In evidence published by the Foreign Affairs Select Committee on Tuesday, Raphael Marshall – who worked for the Foreign, Commonwealth and Development Office (FCDO) during the evacuation effort – told how at one point he was the only person monitoring an inbox where pleas for help were directed.
The government’s public statements over hopes the Taliban had changed did not tally with the information he was receiving.
Marshall’s written evidence is due to be published by the committee on Tuesday, and its chairman, Conservative MP Tom Tugendhat, said the “failures betrayed our friends and allies and squandered decades of British and NATO effort.”
He said it painted the evacuation as “one of lack of interest, and bureaucracy over humanity.”
Marshall worked in the Afghan Special Cases team, which handled the cases of Afghans who were at risk because of their links with the UK, but who did not work directly for the UK government.
He estimated that “between 75,000 and 150,000 people (including dependants) applied for evacuation” to the team under the leave outside the rules (LOTR) category.
He estimated that “fewer than 5 percent of these people have received any assistance” and states that “it is clear that some of those left behind have since been murdered by the Taliban.”
He said that no member of the team working on these cases had “studied Afghanistan, worked on Afghanistan previously, or had a detailed knowledge of Afghanistan.”
Marshall added that junior officials were “scared by being asked to make hundreds of life and death decisions about which they knew nothing.”
His remarks come as officials from the Foreign, Commonwealth and Development Office and the ambassador to Afghanistan, Laurie Bristow, are due to give evidence to the committee on Tuesday.
Marshall alleged that then-Foreign Secretary Dominic Raab “did not fully understand the situation.”
Emails were opened but no action was taken, as Raab felt “the purpose of this system was to allow the prime minister and the-then foreign secretary to inform MPs that there were no unread emails,” Marshall charged.
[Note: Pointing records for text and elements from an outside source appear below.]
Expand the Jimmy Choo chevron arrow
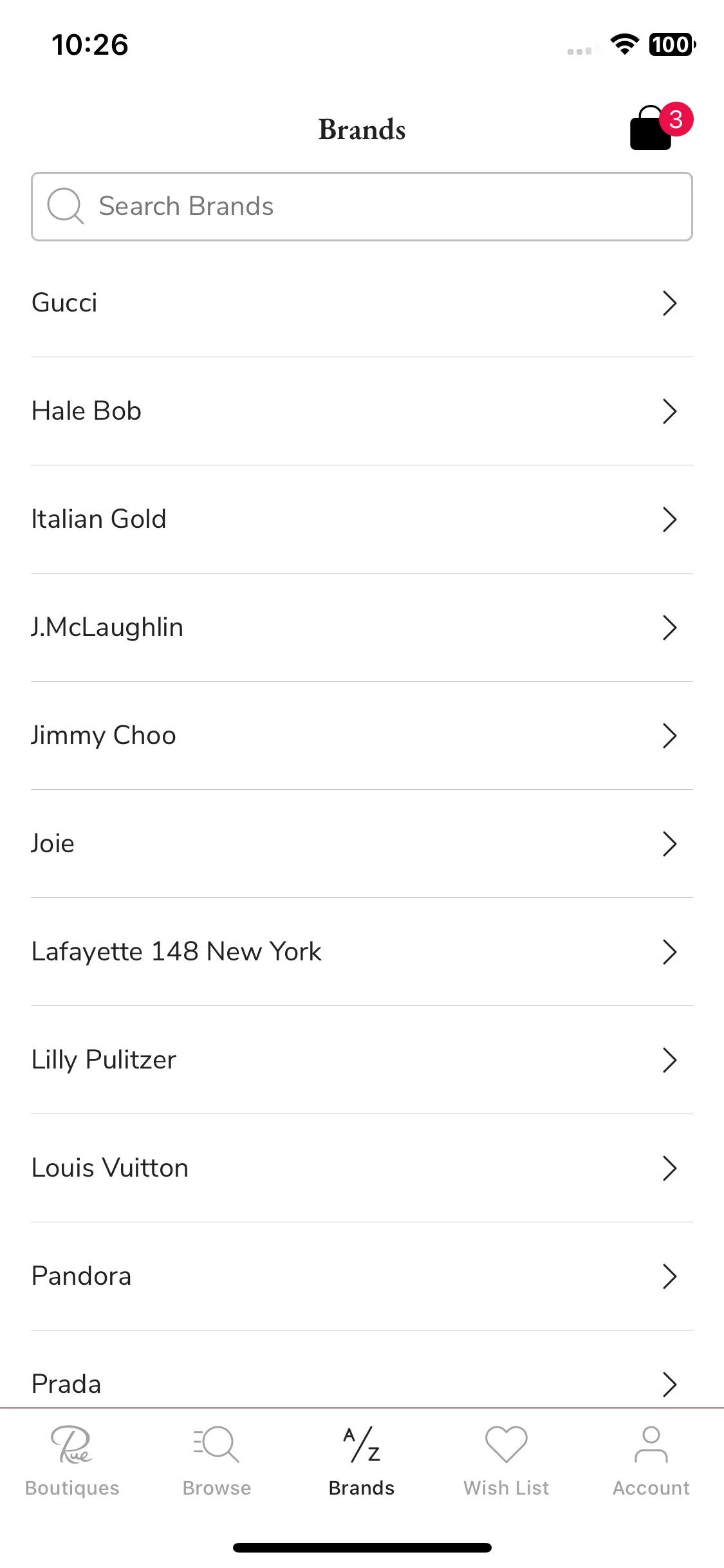The height and width of the screenshot is (1568, 724). [670, 736]
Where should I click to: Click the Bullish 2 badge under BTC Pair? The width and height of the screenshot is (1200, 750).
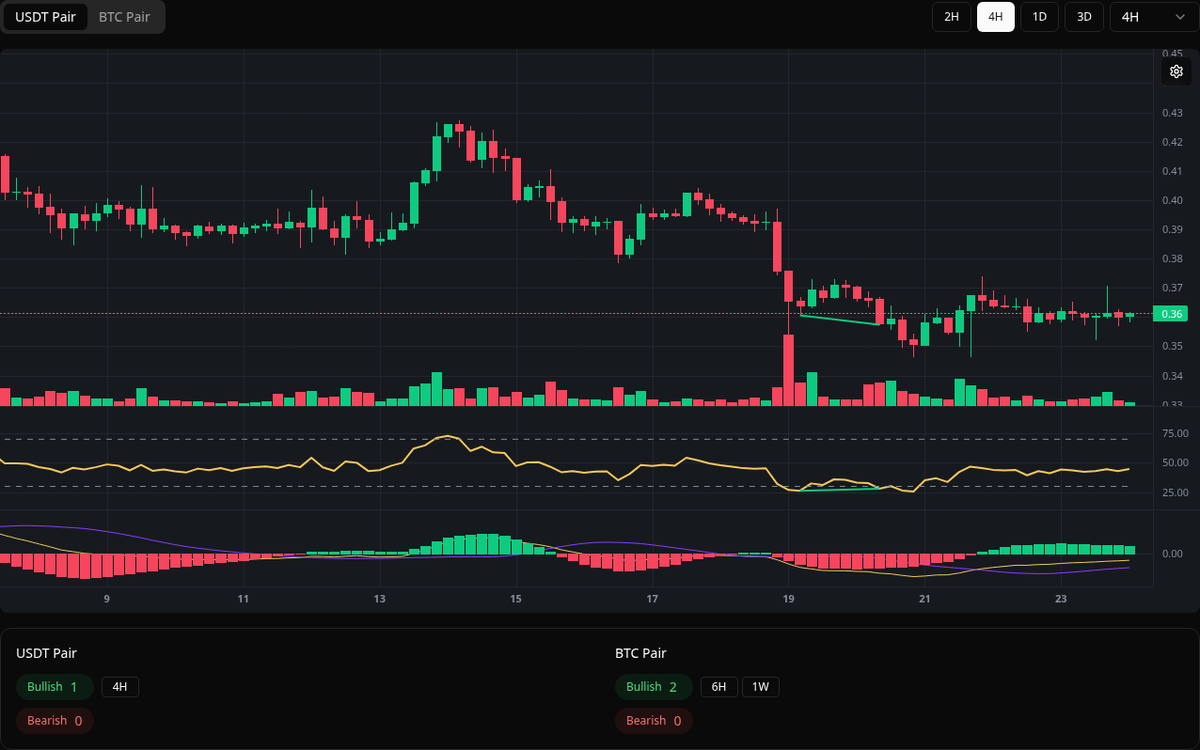pyautogui.click(x=653, y=687)
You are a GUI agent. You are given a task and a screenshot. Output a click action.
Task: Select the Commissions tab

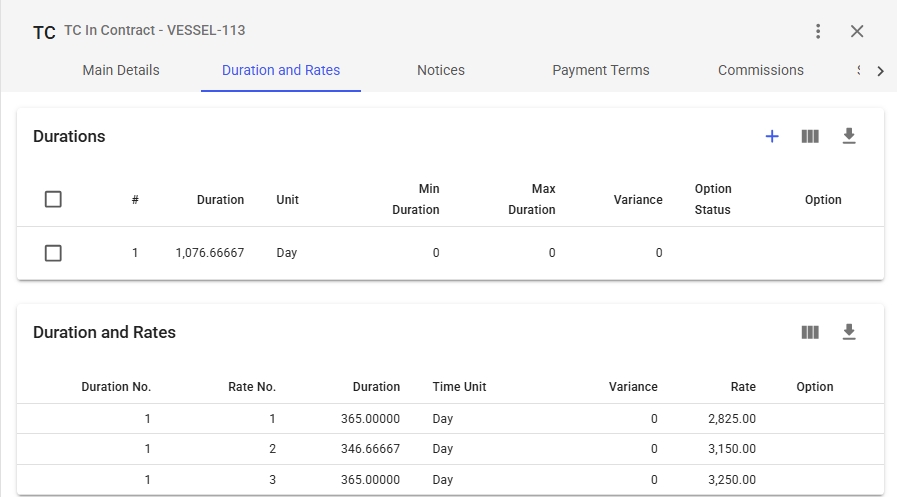coord(761,71)
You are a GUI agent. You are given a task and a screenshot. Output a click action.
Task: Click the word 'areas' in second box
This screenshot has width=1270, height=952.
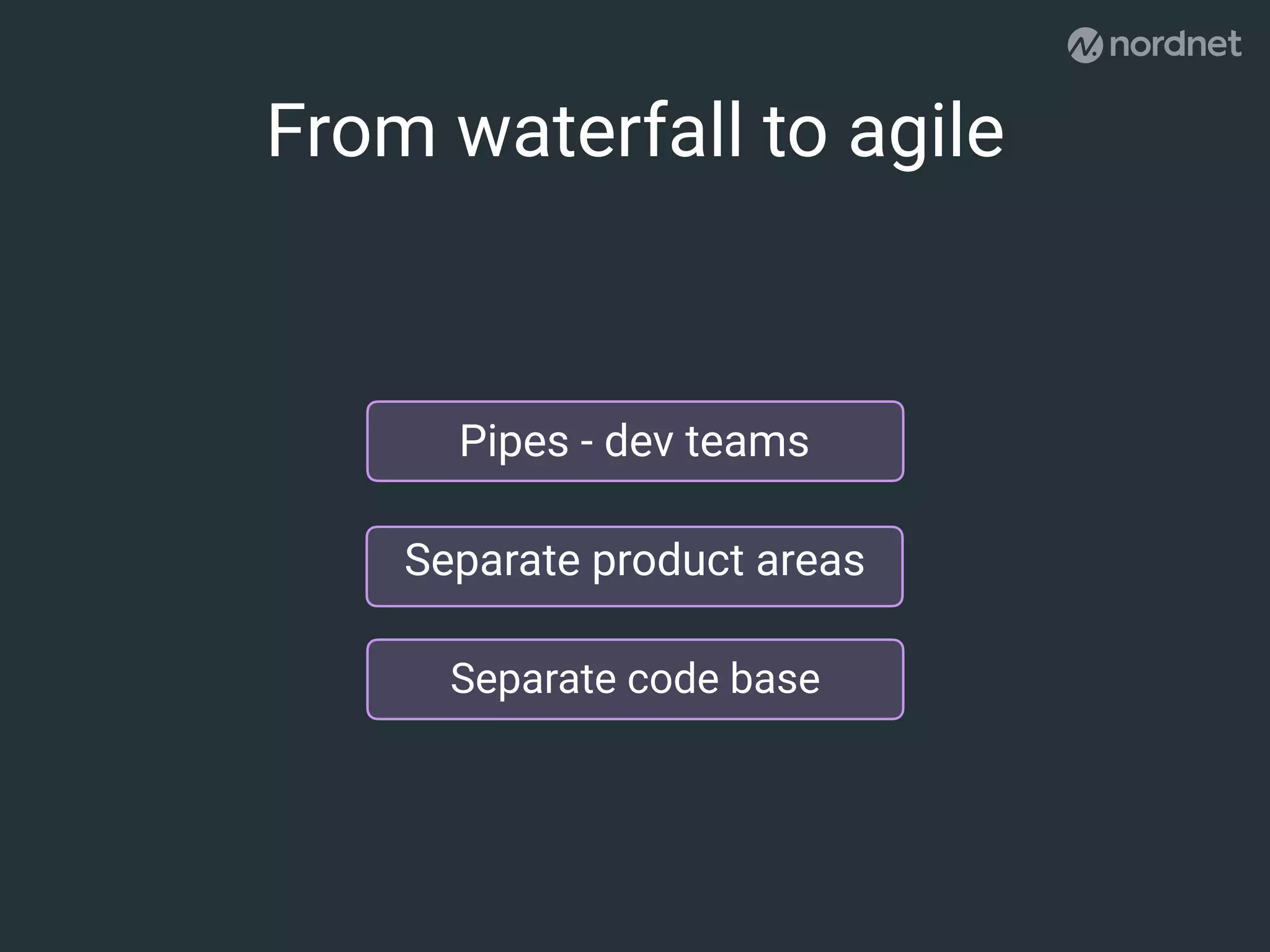[x=810, y=561]
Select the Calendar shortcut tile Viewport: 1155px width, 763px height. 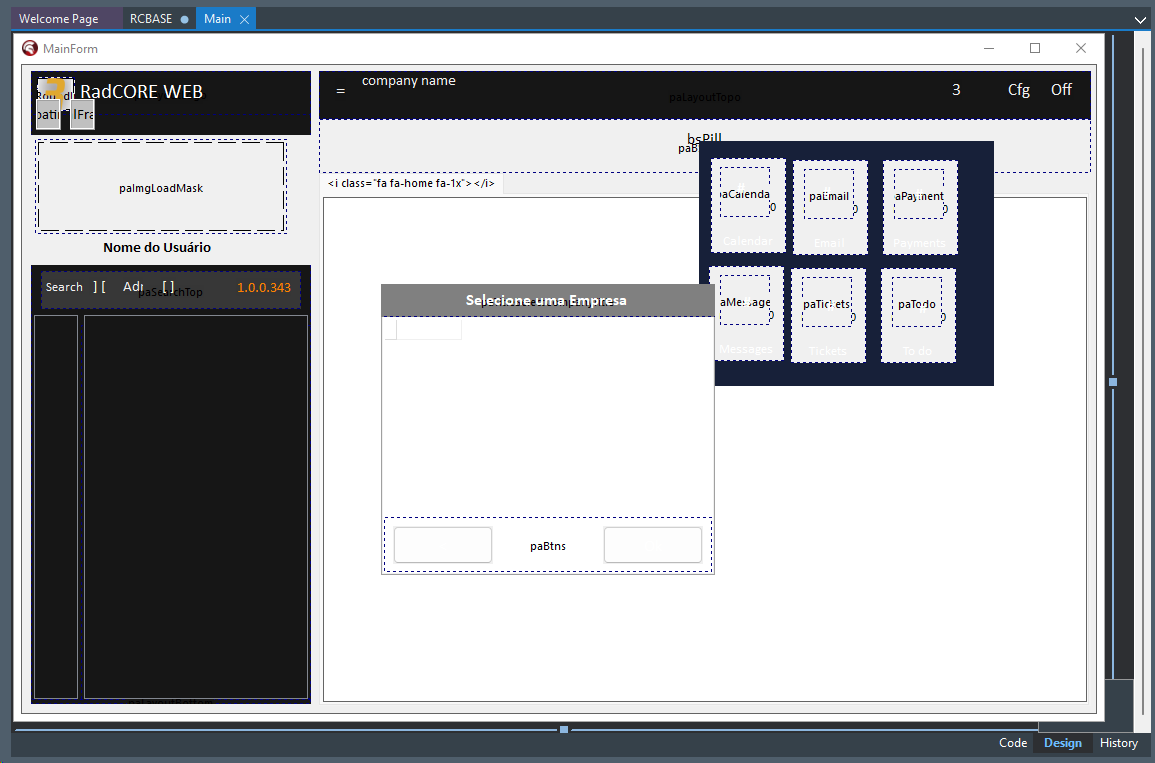tap(748, 206)
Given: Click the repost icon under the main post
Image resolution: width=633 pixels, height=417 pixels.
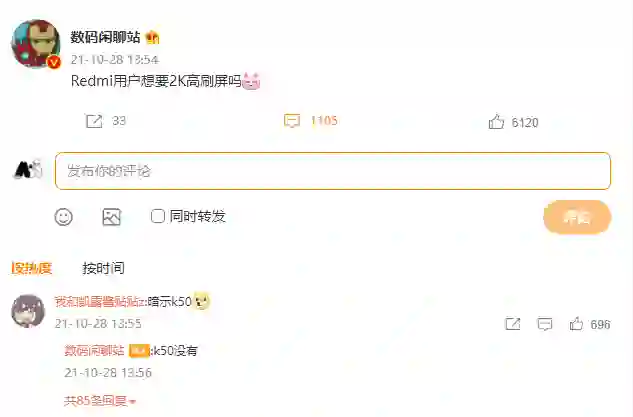Looking at the screenshot, I should click(94, 121).
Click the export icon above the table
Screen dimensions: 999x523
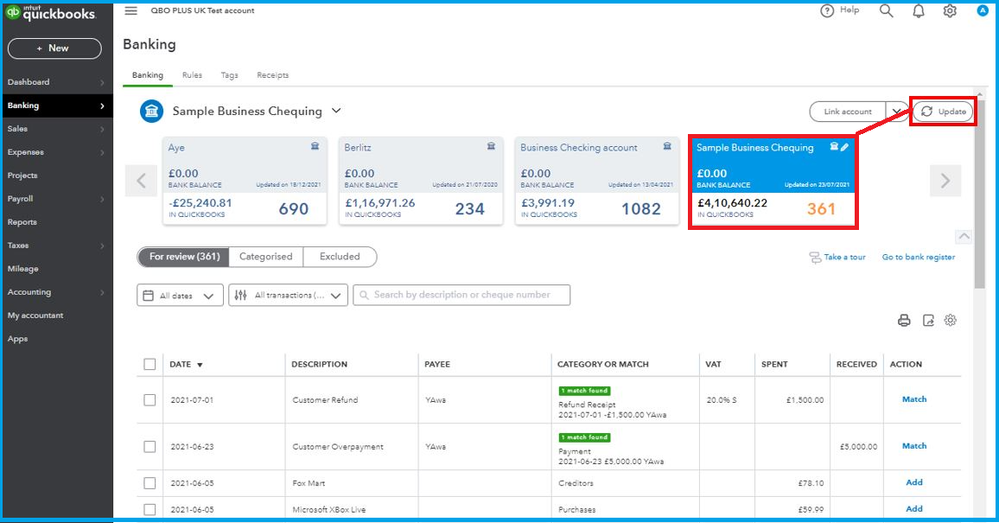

He said: “These emails were desperate and urgent. I was struck by many titles including phrases such as ‘please save my children’.”
“The contrast between Her Majesty’s Government’s statements about a changed Taliban and the large number of highly credible allegations of very grave human rights abuses HMG has received by email is striking,” he added.
Tugendhat said: “These allegations are serious and go to the heart of the failures of leadership around the Afghan disaster, which we have seen throughout this inquiry.”
“This evidence raises serious questions about the leadership of the Foreign Office, and I look forward to putting these to officials, including former Afghanistan Ambassador Sir Laurie Bristow.”
A government spokesperson pointed out that “UK government staff worked tirelessly to evacuate more than 15,000 people from Afghanistan within a fortnight.”
“This was the biggest mission of its kind in generations and the second-largest evacuation carried out by any country. We are still working to help others leave.”
Raab, now deputy prime minister, told the BBC broadcaster: “It’s inaccurate in certain respects, the suggestion that junior desk officers were making decisions is just not correct.
“There’s a difference between processing and deciding, so I’m afraid I don’t accept that characterisation.”